The biggest challenge while writing about the chairperson of Kirloskar Technologies, Geetanjali Kirloskar, is to define her. Is she a businesswoman? An actor? Art collector? In a freewheeling chat, Arathi Menon finds out that she is all these and much more.
For the weight that her second name holds, Geetanjali Kirloskar is surprisingly light. Like a feather, she glides across the facets of her famous life without making a big deal about any. Entertainer at one moment, loner at another, the actor-traveller-business woman can gaze at mountains for hours and pen sombre poetry when creativity strikes. But most times, you will find her presiding the boardrooms of the sprawling Kirloskar Business Park.
Wife of Vikram Kirloskar, Geetanjali Kirloskar is the chairperson of Kirloskar Technologies Ltd and Toyota Tsusho Insurance Broker India Pvt Ltd.

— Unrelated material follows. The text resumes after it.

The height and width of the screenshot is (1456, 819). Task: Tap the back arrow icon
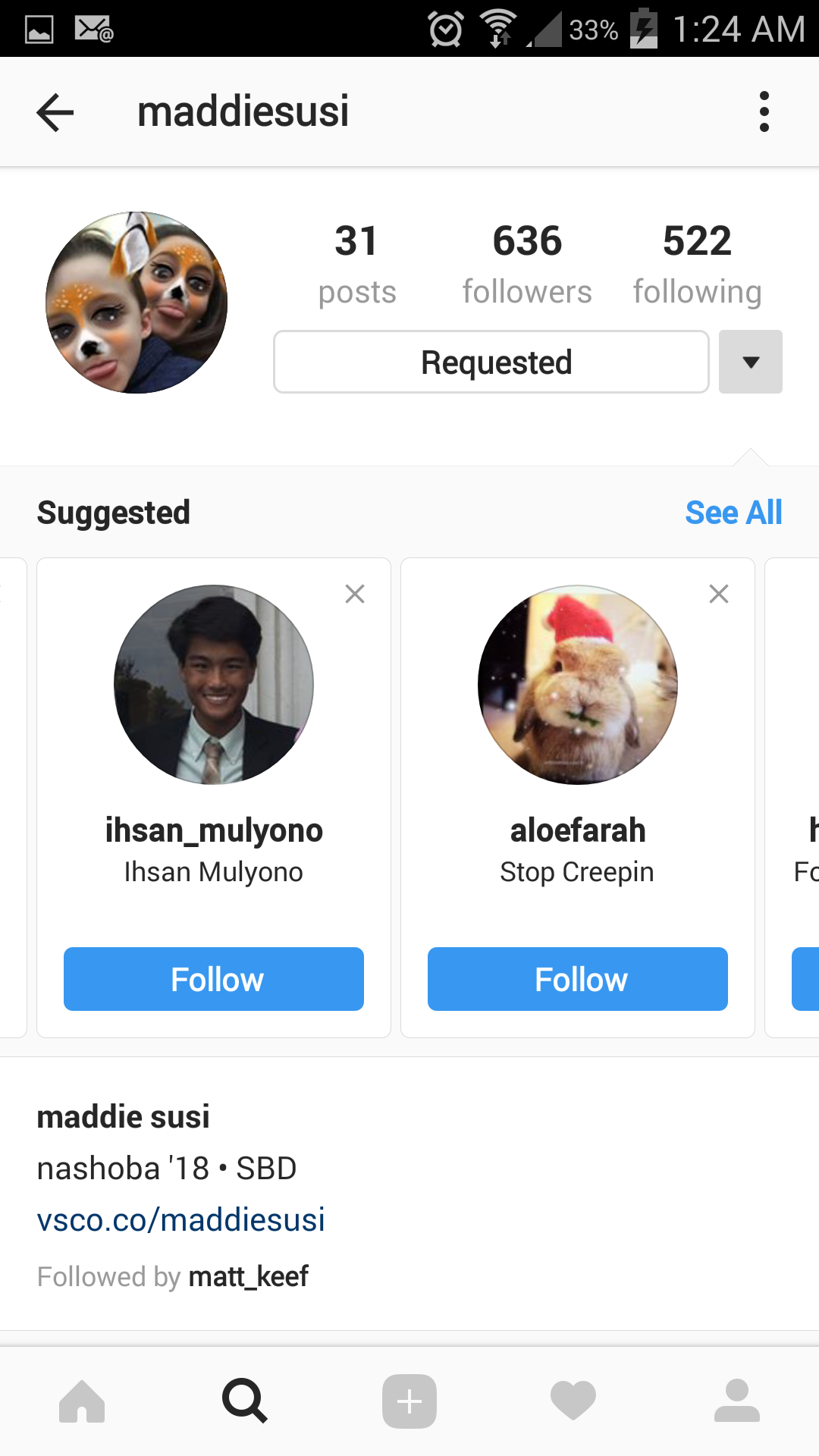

She was not new to fortunes when she got married in her late teens to one of the most respected business families in India. Born in the famous Rajawade family of Pune, she describes her upbringing as one steeped in old wealth, culture and royalty. But her marriage to the freethinking heir of a wellrooted business family made her soar in the realm of her choice. “I always wanted to be a businesswoman,” she says.

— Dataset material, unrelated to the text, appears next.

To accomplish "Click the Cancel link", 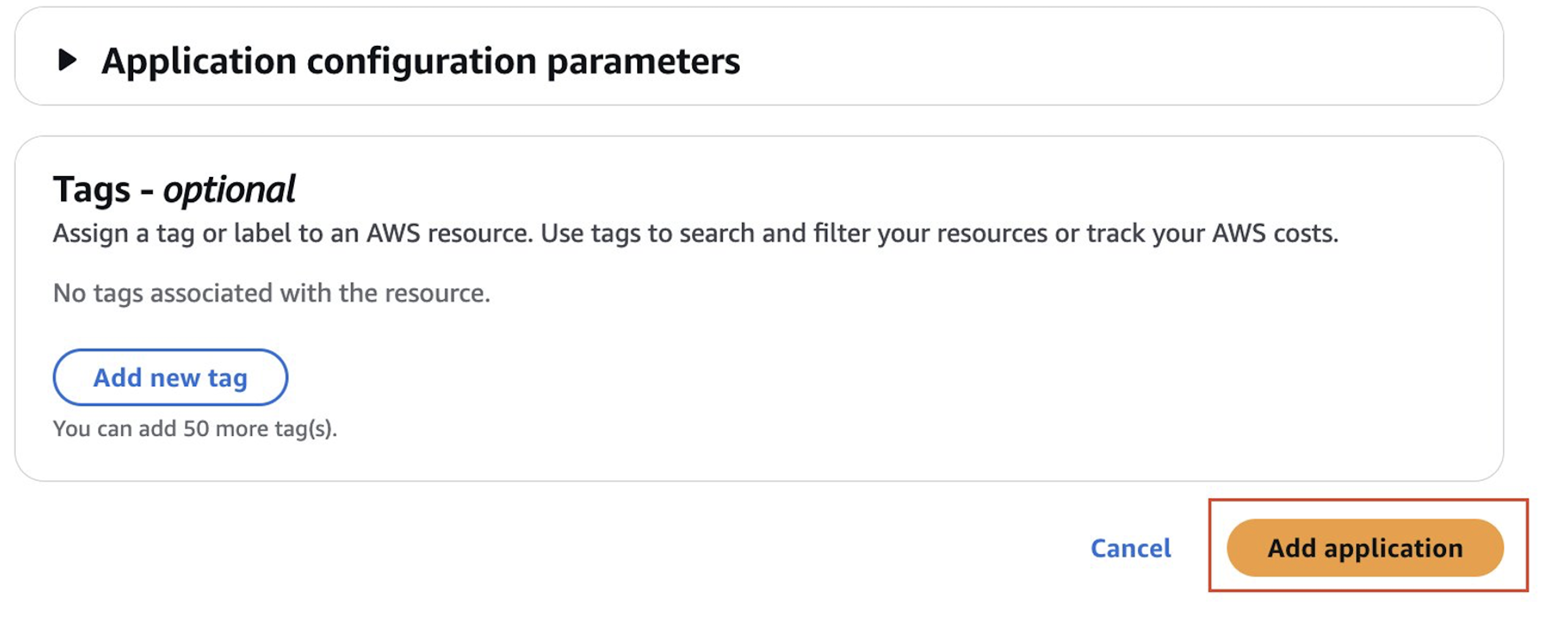I will pyautogui.click(x=1131, y=548).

Her husband sensed her potential. After sixteen years in the advertising field, she retired four years ago as the head of Quadrant, a Kirloskar-IPG venture. Concentrating on Kirloskar’s small businesses like real estate, she is also honorary consul of Finland in Bangalore. Ltd. In between, she finds time for acting, travelling and writing.
Having acted in two movies – Samay and Cheluvi – she wants to act in more. She also had a TV show, Life’s Like That. “Acting is ingrained in me. I got offers from films even when I was a student at Lawrence school in Sanawar, but my father was unrelenting,” she says. She admits if she hadn’t got married at a very young age, there would’ve been a lot of fireworks at home. “My father was very chauvinistic and difficult to live with. I grew up in rebellion. I’m not a bra-burning feminist but my dad’s controlling nature got to me. I never met him on the same ground,” she recalls.
But by then her arranged alliance with the Kirloskar scion materialised. “Every woman, I believe, needs a male anchor in her life. At least I do. My husband believes everyone should respect the other’s need for freedom and not judge others. This is the best lesson I’ve learnt from him,” she says.
Kirloskar radiates energy, and is no stranger to compliments about her youthful looks. “Maintaining yourself is a mix of sensible eating, exercise and very positive thoughts,” she says. “When you are a prominent personality, the negative energy arund you will get to you after some time and that’s when you begin to age. Positive thinking alone can help you here,” she adds. One of her favourite travel destinations, Nepal, affirms the spiritual side to her personality. “For many generations, my family has been following the Radhaswamy path and I believe in it too,” she smiles.
Despite the abundance of wealth she has lived with, very few material things excite her. Mostly seen in traditional wear, she loves well-fitting churidars with delicate embroideries and big dupattas. When we meet, she is wearing Abhishek Gupta. A Stella McCartney tote rests by the side of the table. You press her and she mentions Marc Jacobs, DvF, J.Lo, Juicy Couture to name a few brands she turns to regularly. And she loves LV limited-edition bags too. Among Indian designers, she likes Tarun Tahiliani and Kavita Bhartia.
Happy in her big little world with her businessman husband and artist daughter, Kirloskar admits that she couldn’t have asked for a better life. “After I die, I want to be remembered as someone who brought a smile on everyone’s lips,” she trails off.